START THE DATA

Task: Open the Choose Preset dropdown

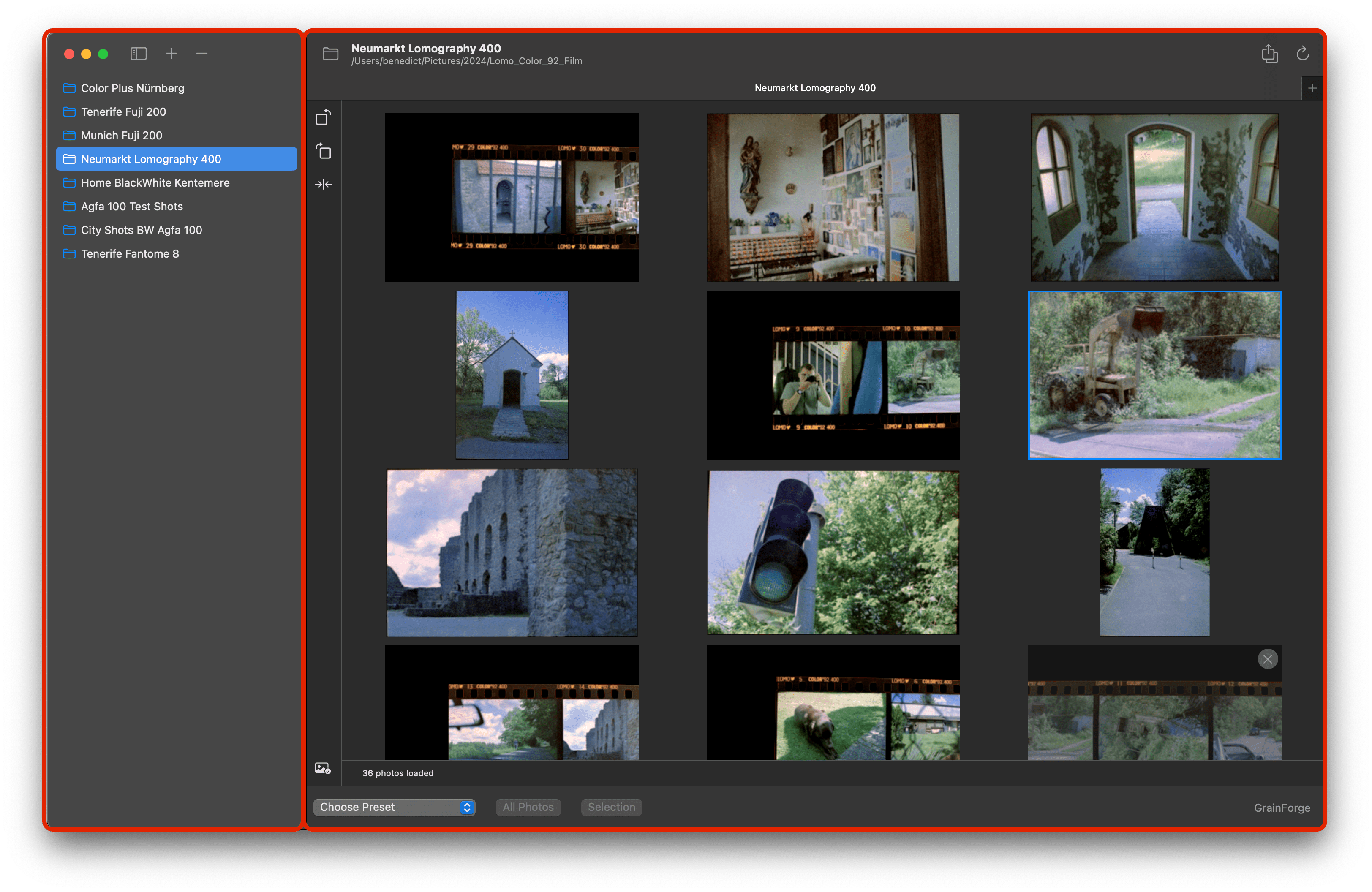Action: 394,807
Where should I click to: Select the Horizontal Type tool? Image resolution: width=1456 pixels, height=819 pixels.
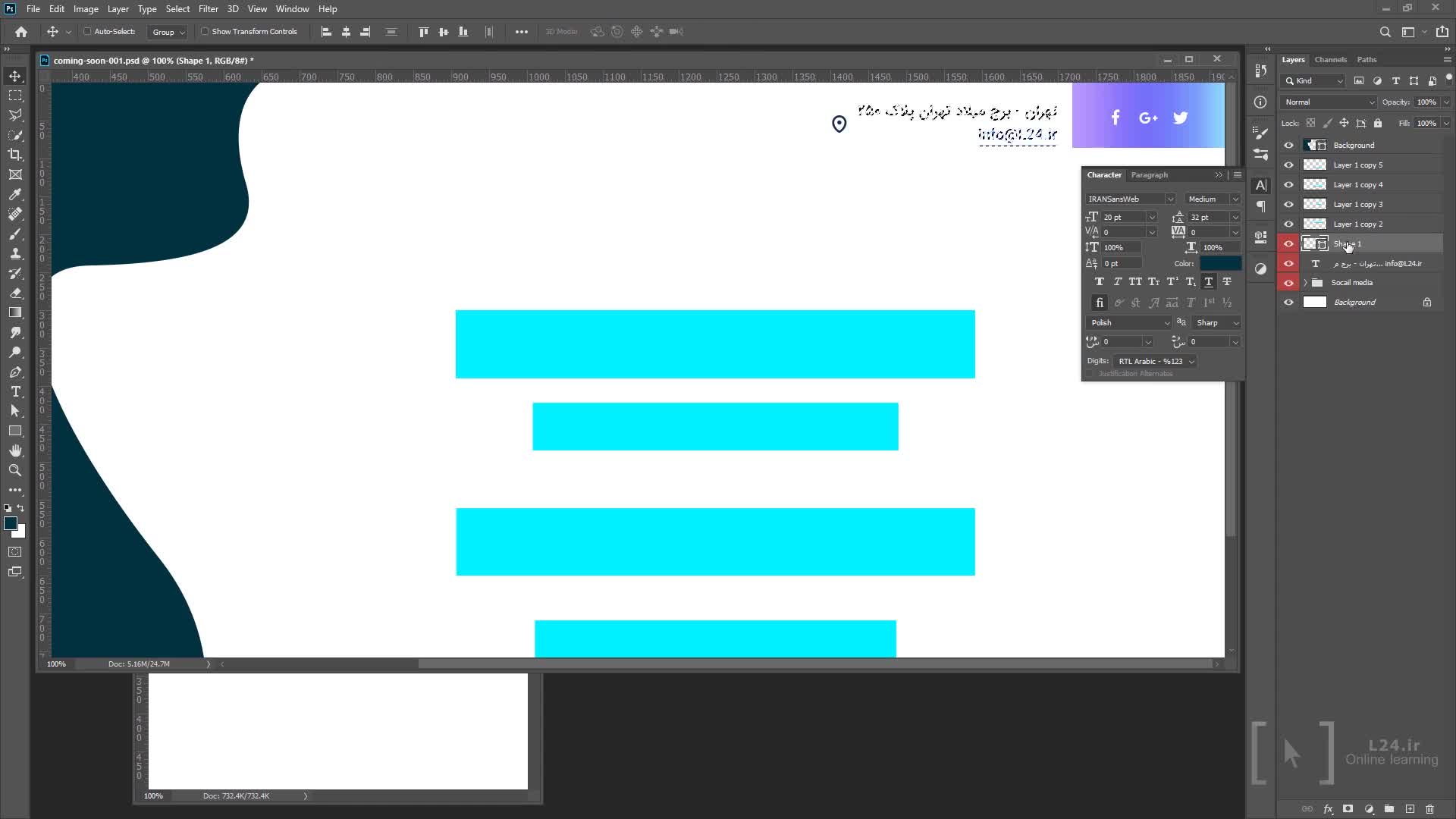[15, 392]
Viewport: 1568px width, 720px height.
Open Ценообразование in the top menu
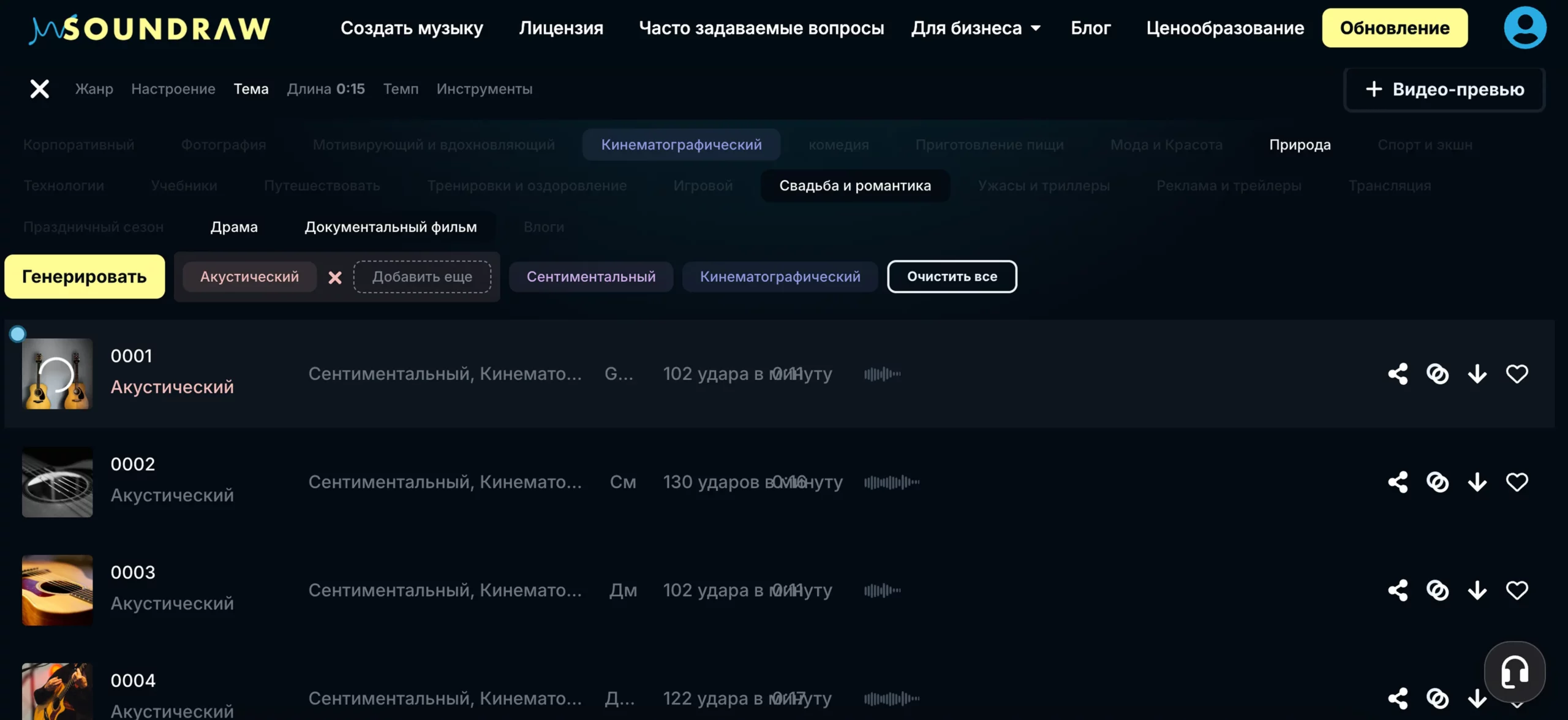[x=1225, y=28]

END THE DATA

* _EXERCISE GOAL_
Output the lines above verbatim, images excluded.

* _YOUR SOLUTION_
Task: Open the Choose Preset dropdown

Action: 394,807
Where should I click to: Select the Horizontal Type tool? Image resolution: width=1456 pixels, height=819 pixels.
[15, 392]
Viewport: 1568px width, 720px height.
Open Ценообразование in the top menu
[x=1225, y=28]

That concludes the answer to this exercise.